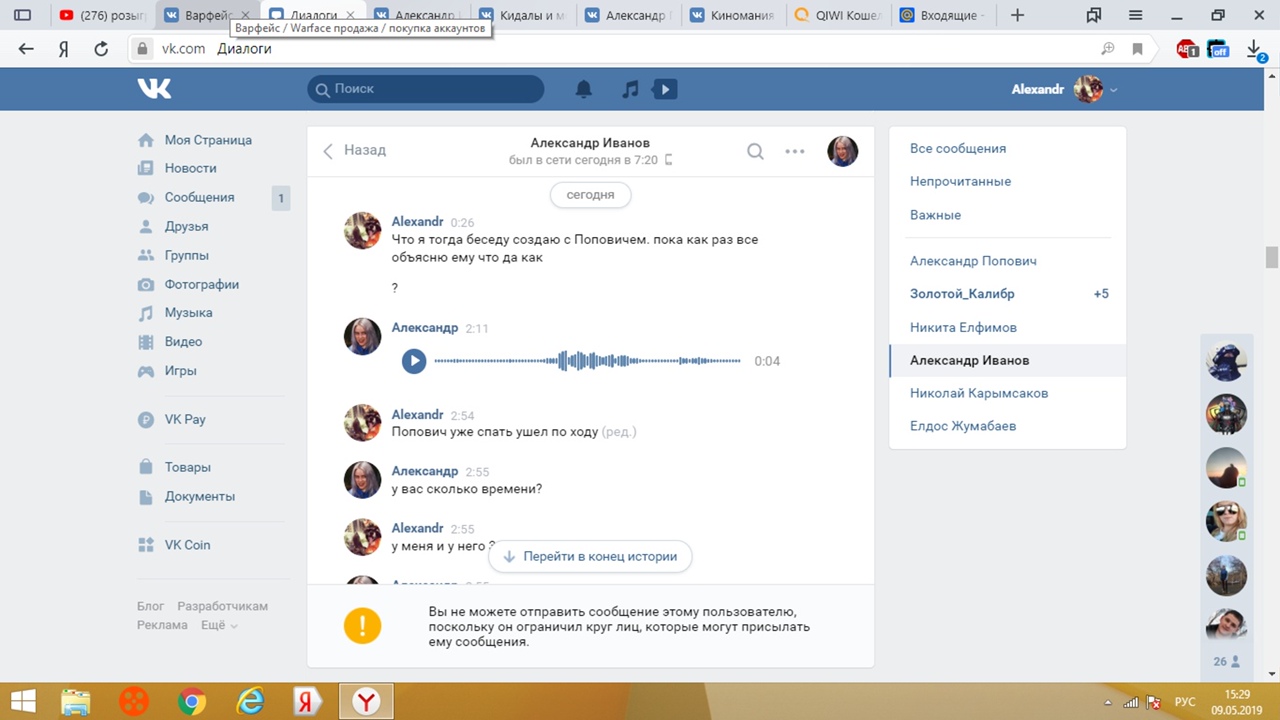
Task: Open Yandex browser downloads icon
Action: click(x=1255, y=49)
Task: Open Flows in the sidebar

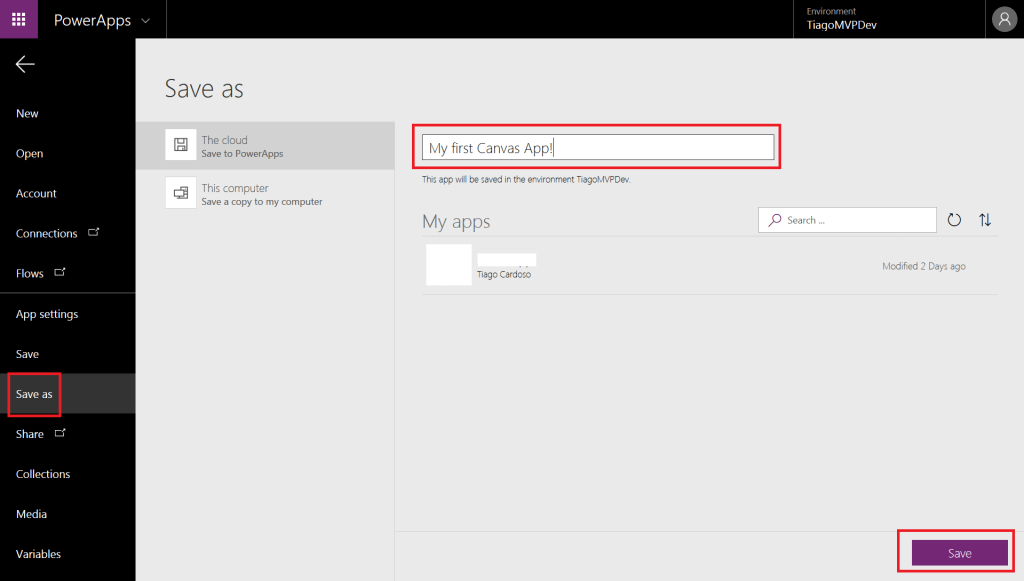Action: click(x=30, y=274)
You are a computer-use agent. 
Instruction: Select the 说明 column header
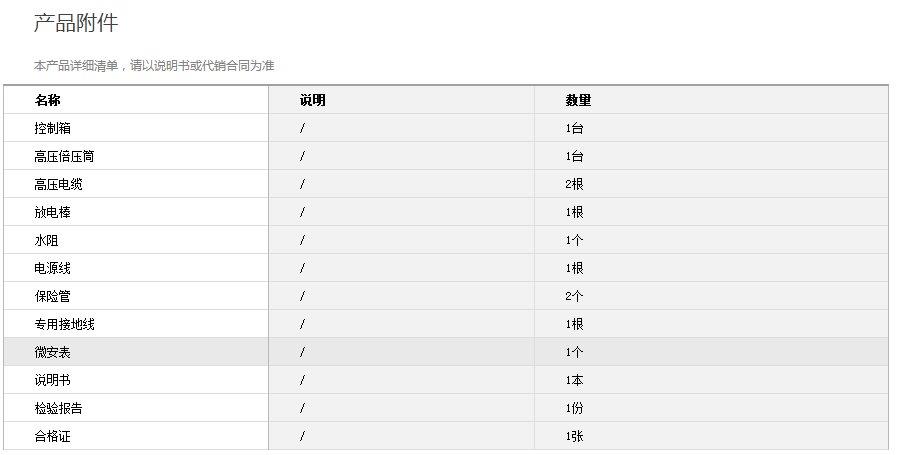pos(312,100)
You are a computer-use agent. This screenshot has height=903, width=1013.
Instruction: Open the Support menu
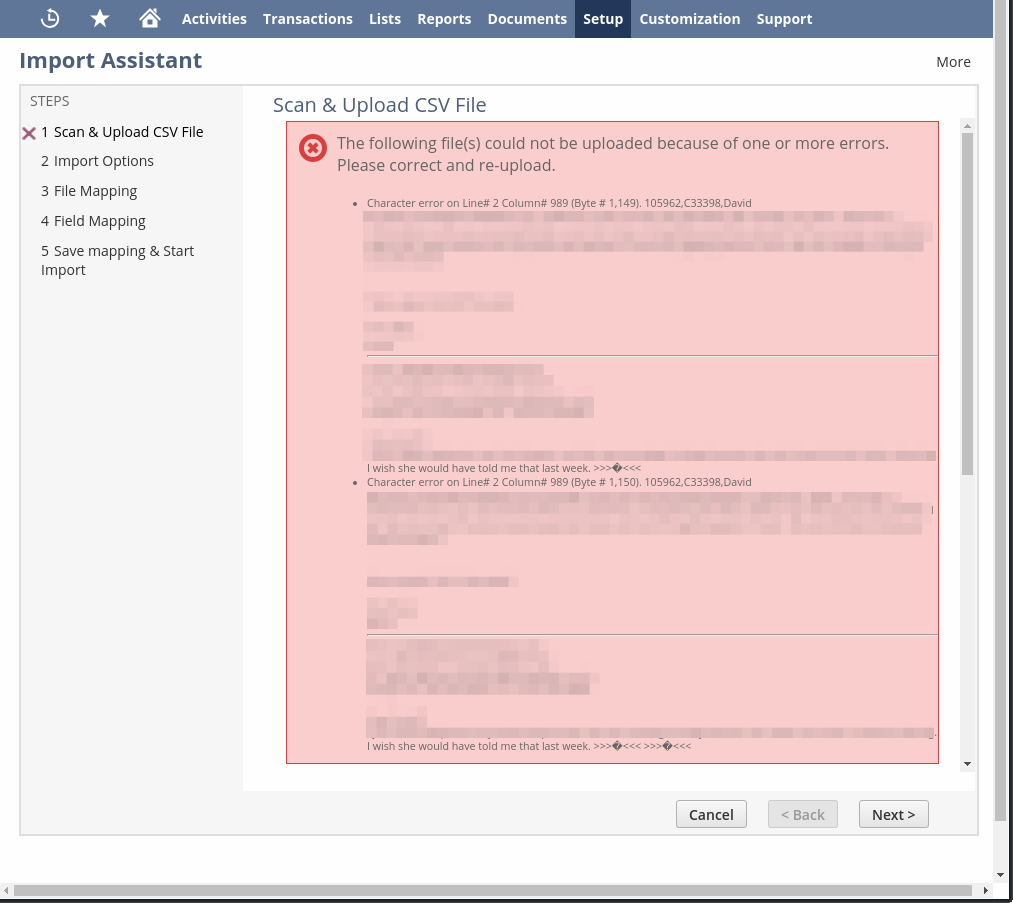(784, 18)
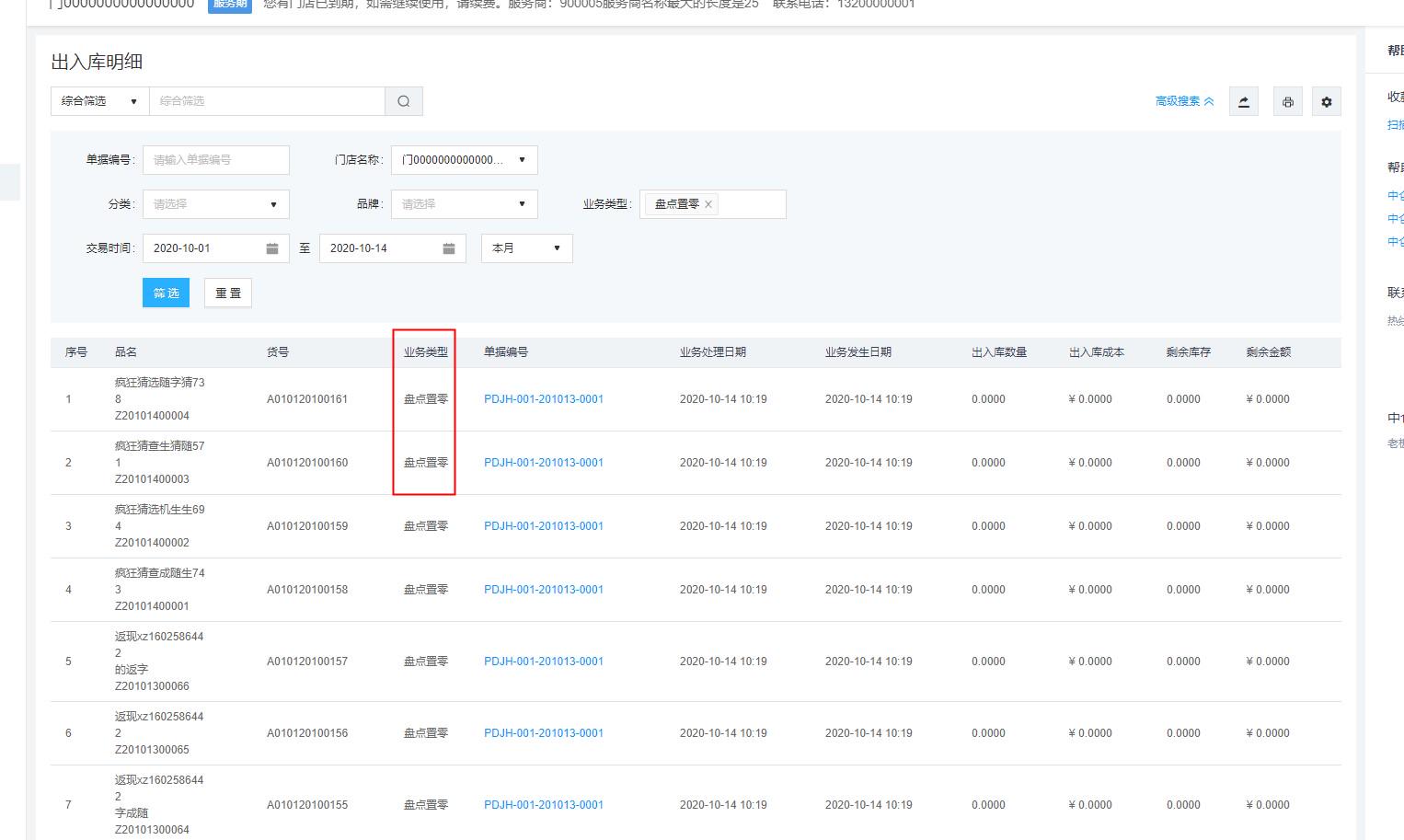Remove the 盘点置零 filter tag
The height and width of the screenshot is (840, 1404).
(x=708, y=204)
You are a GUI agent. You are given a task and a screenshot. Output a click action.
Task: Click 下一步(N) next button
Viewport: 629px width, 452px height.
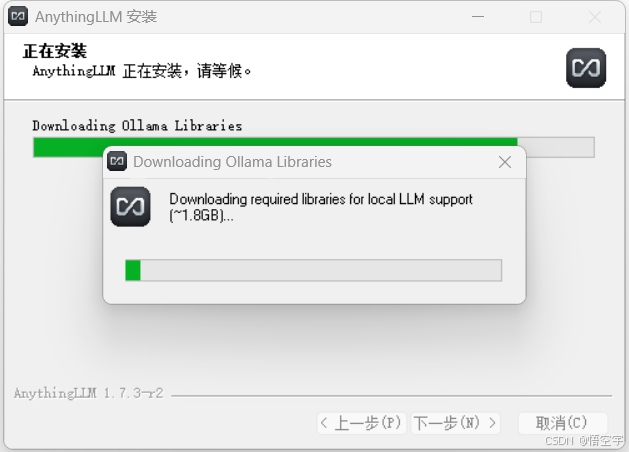pos(455,423)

EXERCISE: Transcribe exactly the span of lines that opens with the line holding "You are a computer-use agent. This" and closes with the last line of the entries above. Omit pictures.

RESPONSE BELOW:
You are a computer-use agent. This screenshot has height=903, width=1013.
Instruction: Open the Support menu
(784, 18)
Remove the 盘点置零 filter tag
The height and width of the screenshot is (840, 1404).
(x=708, y=204)
You are a GUI agent. You are given a task and a screenshot. Output a click action.
Task: Click 下一步(N) next button
Viewport: 629px width, 452px height.
pos(455,423)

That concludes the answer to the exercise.